While environmental disputes and conflicts over fossil fuel extraction have grown in recent years, few issues have been as contentious in the twenty-first century as those surrounding the impacts of unconventional natural gas and oil development using hydraulic drilling and fracturing techniques—more commonly known as “fracking”—on local communities. In Fractured Communities, Anthony E. Ladd and other leading environmental sociologists present a set of crucial case studies analyzing the differential risk perceptions, socio-environmental impacts, and mobilization of citizen protest (or quiescence) surrounding unconventional energy development and hydraulic fracking in a number of key U.S. shale regions. Fractured Communities reveals how this contested terrain is expanding, pushing the issue of fracking into the mainstream of the American political arena.

Age of Fracture

Age of Fracture
Title Age of Fracture PDF eBook
Author Daniel T. Rodgers
Publisher Harvard University Press
Pages 361
Release 2012-09-03
Genre History
ISBN 0674064364

Download Age of Fracture Book in PDF, Epub and Kindle

In the last quarter of the twentieth century, the ideas that most Americans lived by started to fragment. Mid-century concepts of national consensus, managed markets, gender and racial identities, citizen obligation, and historical memory became more fluid. Flexible markets pushed aside Keynesian macroeconomic structures. Racial and gender solidarity divided into multiple identities; community responsibility shrank to smaller circles. In this wide-ranging narrative, Daniel Rodgers shows how the collective purposes and meanings that had framed social debate became unhinged and uncertain. Age of Fracture offers a powerful reinterpretation of the ways in which the decades surrounding the 1980s changed America. Through a contagion of visions and metaphors, on both the intellectual right and the intellectual left, earlier notions of history and society that stressed solidity, collective institutions, and social circumstances gave way to a more individualized human nature that emphasized choice, agency, performance, and desire.

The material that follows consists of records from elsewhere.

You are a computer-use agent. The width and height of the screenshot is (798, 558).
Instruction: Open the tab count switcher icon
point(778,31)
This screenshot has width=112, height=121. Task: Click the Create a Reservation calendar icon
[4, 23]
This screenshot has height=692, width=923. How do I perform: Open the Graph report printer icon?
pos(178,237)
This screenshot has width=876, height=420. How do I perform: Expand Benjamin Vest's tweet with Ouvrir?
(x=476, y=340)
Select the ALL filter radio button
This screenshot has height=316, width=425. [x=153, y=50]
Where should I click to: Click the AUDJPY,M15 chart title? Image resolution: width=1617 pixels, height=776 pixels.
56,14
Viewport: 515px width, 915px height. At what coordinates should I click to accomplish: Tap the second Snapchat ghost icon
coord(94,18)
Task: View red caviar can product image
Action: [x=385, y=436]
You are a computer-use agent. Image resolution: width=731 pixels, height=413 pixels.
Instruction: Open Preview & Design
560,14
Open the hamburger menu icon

On a broad canvas that includes Michel Foucault, Ronald Reagan, Judith Butler, Charles Murray, Jeffrey Sachs, and many more, Rodgers explains how structures of power came to seem less important than market choice and fluid selves. Cutting across the social and political arenas of late-twentieth-century life and thought, from economic theory and the culture wars to disputes over poverty, color-blindness, and sisterhood, Rodgers reveals how our categories of social reality have been fractured and destabilized. As we survey the intellectual wreckage of this war of ideas, we better understand the emergence of our present age of uncertainty.